The links from an entity to other entities.

This property returns an object that maps a Relationship to an EntitySet (either a TermSet for Term.relationships, or a RelationshipSet for Relationship.relationships).

Hint

The mapping is mutable, so relationships can be created or removed using the usual interface of a MutableMapping.

Example

Get the MS:1000004 term (sample mass) from the Mass Spectrometry ontology:

>>> ms = pronto.Ontology.from_obo_library("ms.obo")
>>> sample_mass = ms["MS:1000004"]

Then use the relationships property to get the relevant unit from the Unit Ontology:

>>> sorted(sample_mass.relationships.keys())
[Relationship('has_units', name='has_units')]
>>> sample_mass.relationships[ms.get_relationship('has_units')]
TermSet({Term('UO:0000021', name='gram')})
Type:

Relationships

property replaced_by: _S#

A set of of replacements for an obsolete term.

An obsolete entity can provide one or more replacement that can safely be used to automatically reassign instances to non-obsolete classes.

See also

consider, which provides a set of entities suitable for replacement but requiring expert curation.

Type:

EntitySet

property subsets: FrozenSet[str]#

The subsets containing this entity.

Type:

frozenset of str

property synonyms: FrozenSet[Synonym]#

A set of synonyms for this entity.

Type:

frozenset of Synonym

classmethod __class_getitem__(params)#

Parameterizes a generic class.

At least, parameterizing a generic class is the main thing this method does. For example, for some generic class Foo, this is called when we do Foo[int] - there, with cls=Foo and params=int.

However, note that this method is also called when defining generic classes in the first place with class Foo(Generic[T]): ....

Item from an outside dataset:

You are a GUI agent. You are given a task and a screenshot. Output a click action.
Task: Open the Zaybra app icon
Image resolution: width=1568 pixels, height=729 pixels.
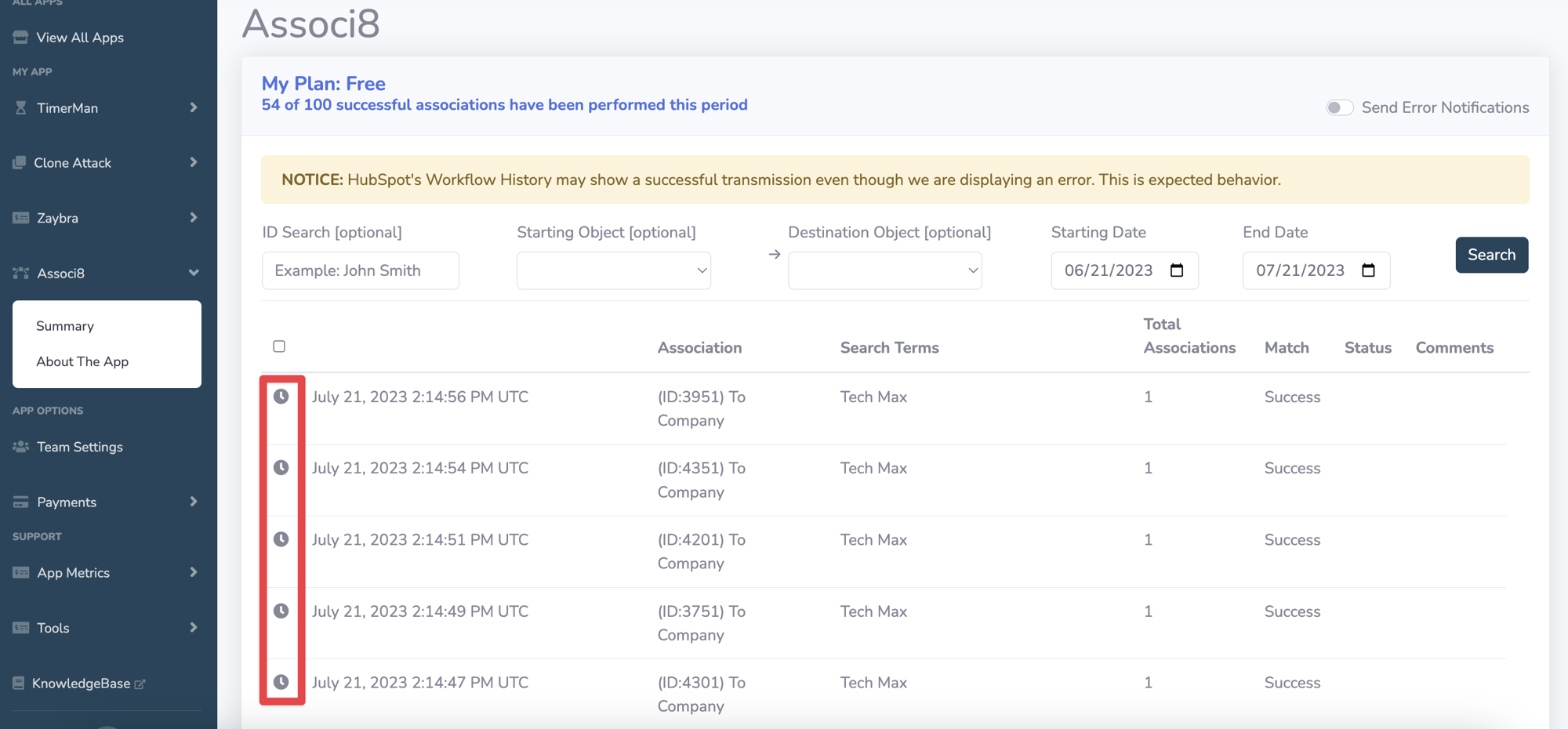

property xrefs: FrozenSet[Xref]#

A set of database cross-references.

Xrefs can be used to describe an analogous entity in another vocabulary, such as a database or a semantic knowledge base.

Type:

frozenset of Xref

add_synonym(description: str, scope: str | None = None, type: SynonymType | None = None, xrefs: Iterable[Xref] | None = None) Synonym[source]#

Add a new synonym to the current entity.

Parameters:
  • description (str) – The alternate definition of the entity, or a related human-readable synonym.

  • scope (str or None) – An optional synonym scope. Must be either EXACT, RELATED, BROAD or NARROW if given.

  • type (SynonymType or None) – An optional synonym type. Must be declared in the header of the current ontology.

  • xrefs (iterable of Xref, or None) – A collections of database cross-references backing the origin of the synonym.

Raises:

ValueError – when given an invalid synonym type or scope.

Returns:

Synonym – A new synonym for the terms. The synonym is already added to the Entity.synonyms collection.